## Directions for this task
Return each line of the records with nothing changed, pictures excepted.

+++ Exercise material

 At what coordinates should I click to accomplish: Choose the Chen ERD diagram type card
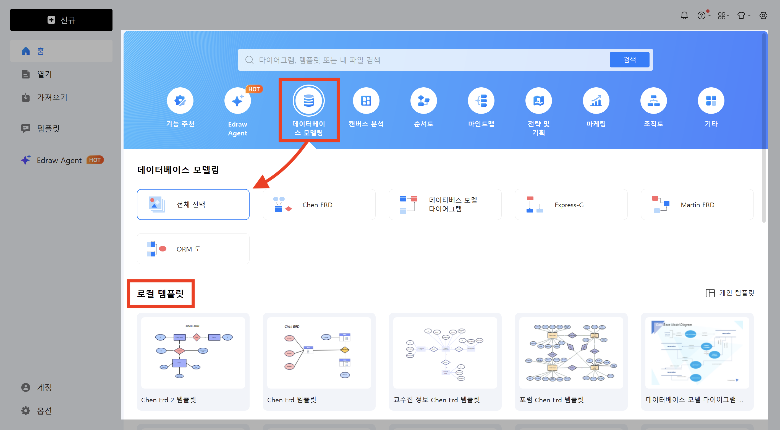click(319, 205)
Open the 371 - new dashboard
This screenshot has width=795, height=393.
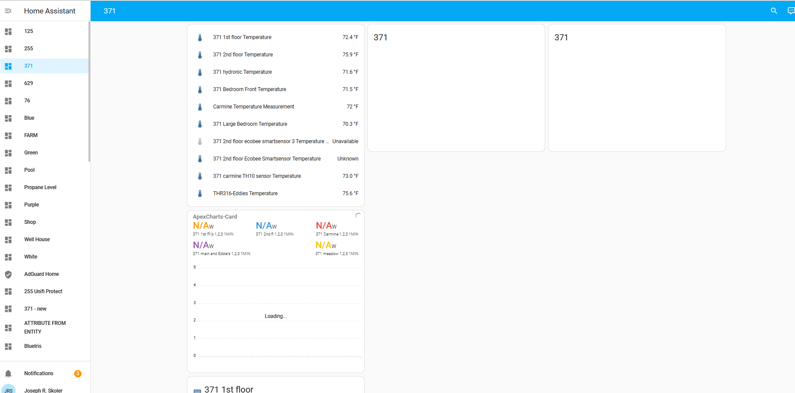[36, 309]
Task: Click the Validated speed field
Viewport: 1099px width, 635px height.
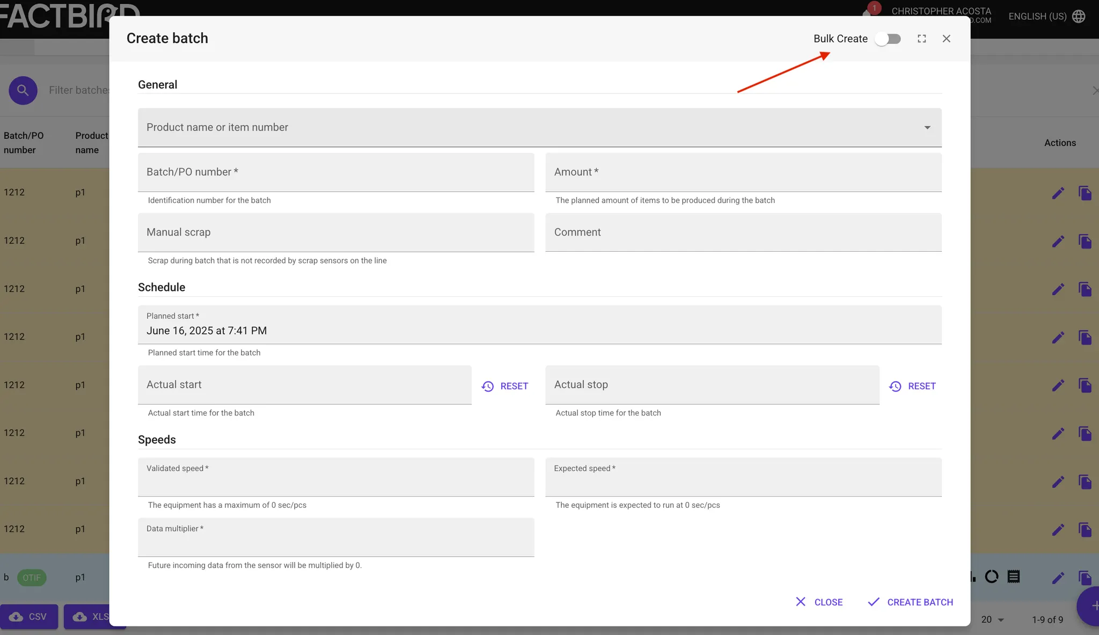Action: click(336, 477)
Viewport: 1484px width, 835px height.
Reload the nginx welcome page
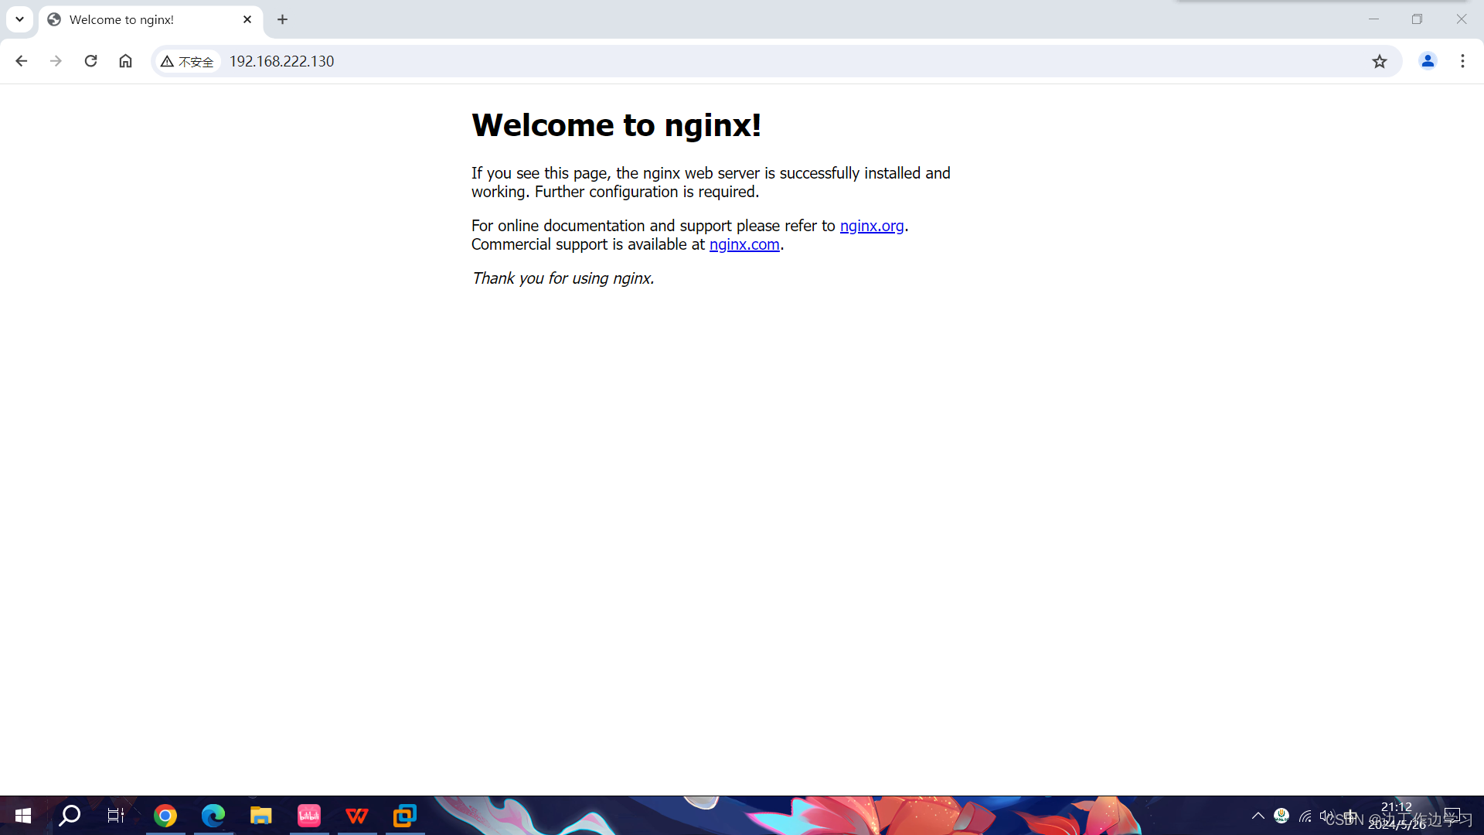(x=90, y=61)
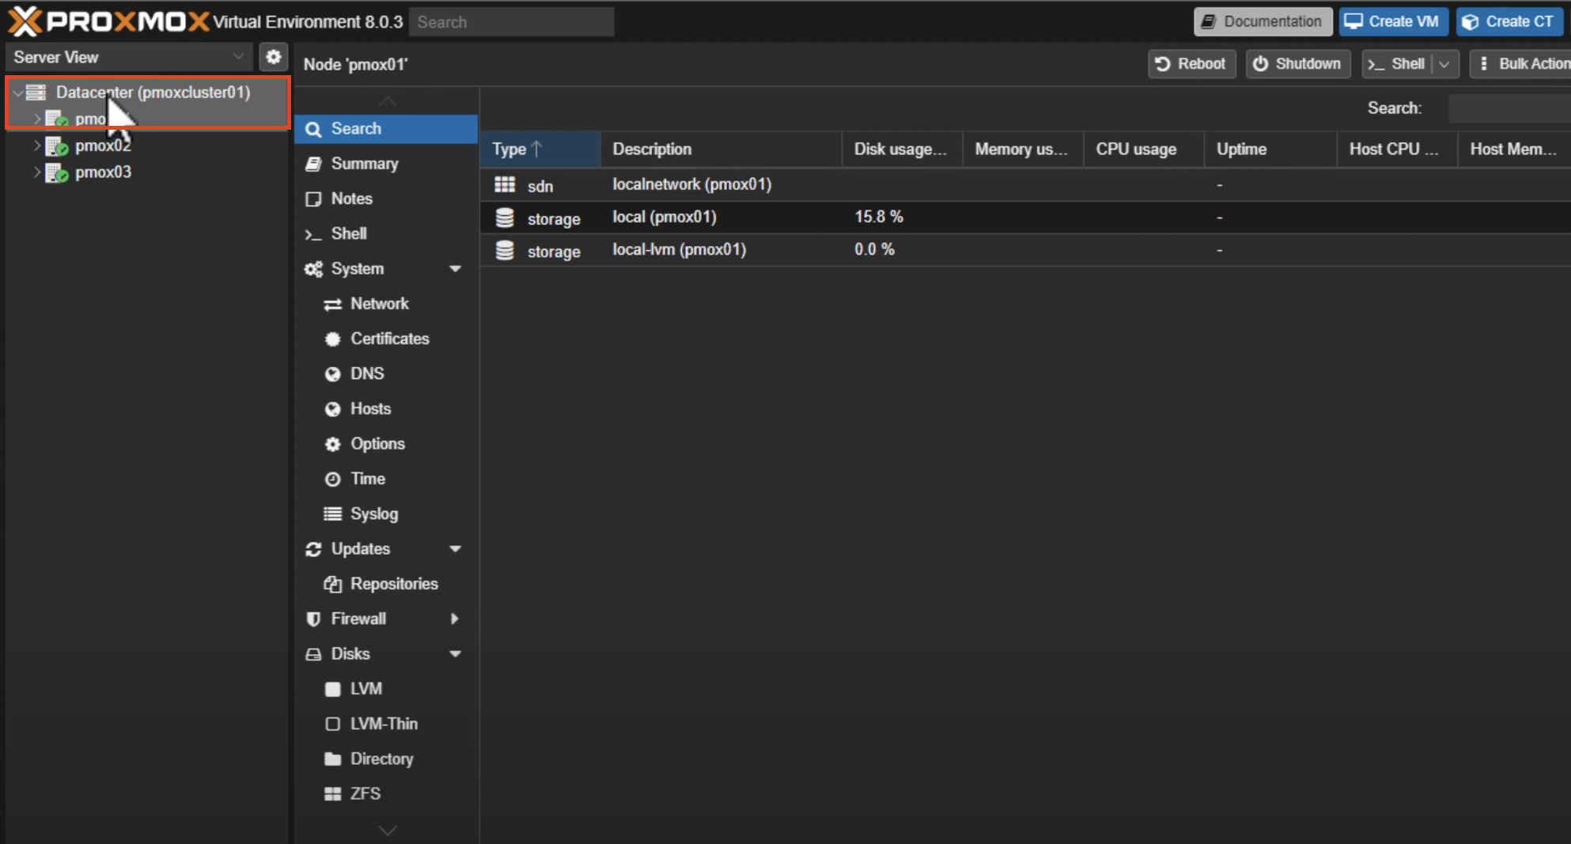The height and width of the screenshot is (844, 1571).
Task: Open the Shell icon for node pmox01
Action: click(312, 233)
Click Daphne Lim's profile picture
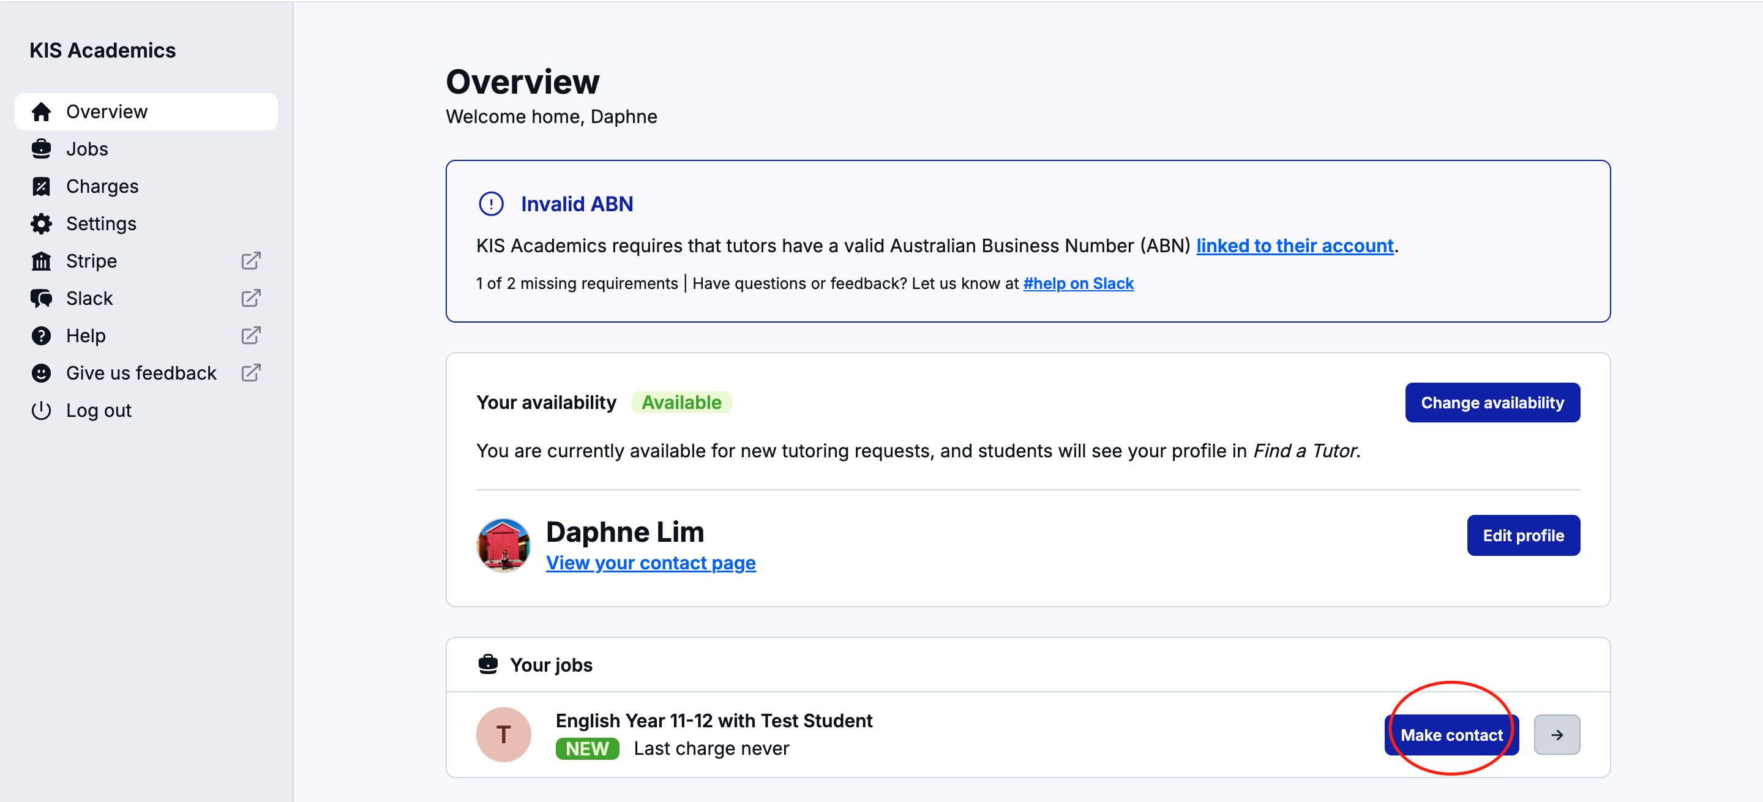Viewport: 1763px width, 802px height. click(x=503, y=545)
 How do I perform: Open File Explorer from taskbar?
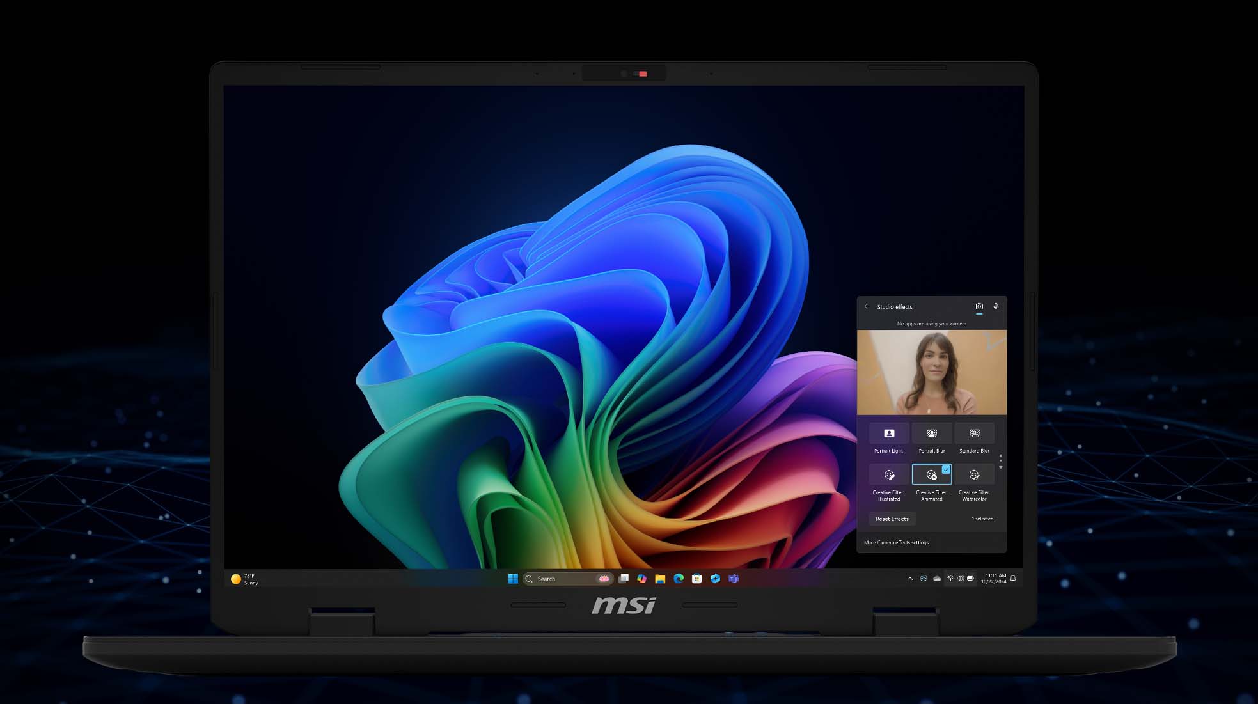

++++++

## Solution to the problem
 At what coordinates should I click to accomplish: Choose the Chen ERD diagram type card
click(319, 205)
Open the 371 - new dashboard
This screenshot has width=795, height=393.
[36, 309]
Task: Click the Validated speed field
Viewport: 1099px width, 635px height.
Action: click(336, 477)
Viewport: 1484px width, 835px height.
Reload the nginx welcome page
(x=90, y=61)
The height and width of the screenshot is (844, 1571).
Task: Open the Shell icon for node pmox01
Action: click(312, 233)
Click Daphne Lim's profile picture
Viewport: 1763px width, 802px height. click(x=503, y=545)
 How do I perform: Open File Explorer from taskbar?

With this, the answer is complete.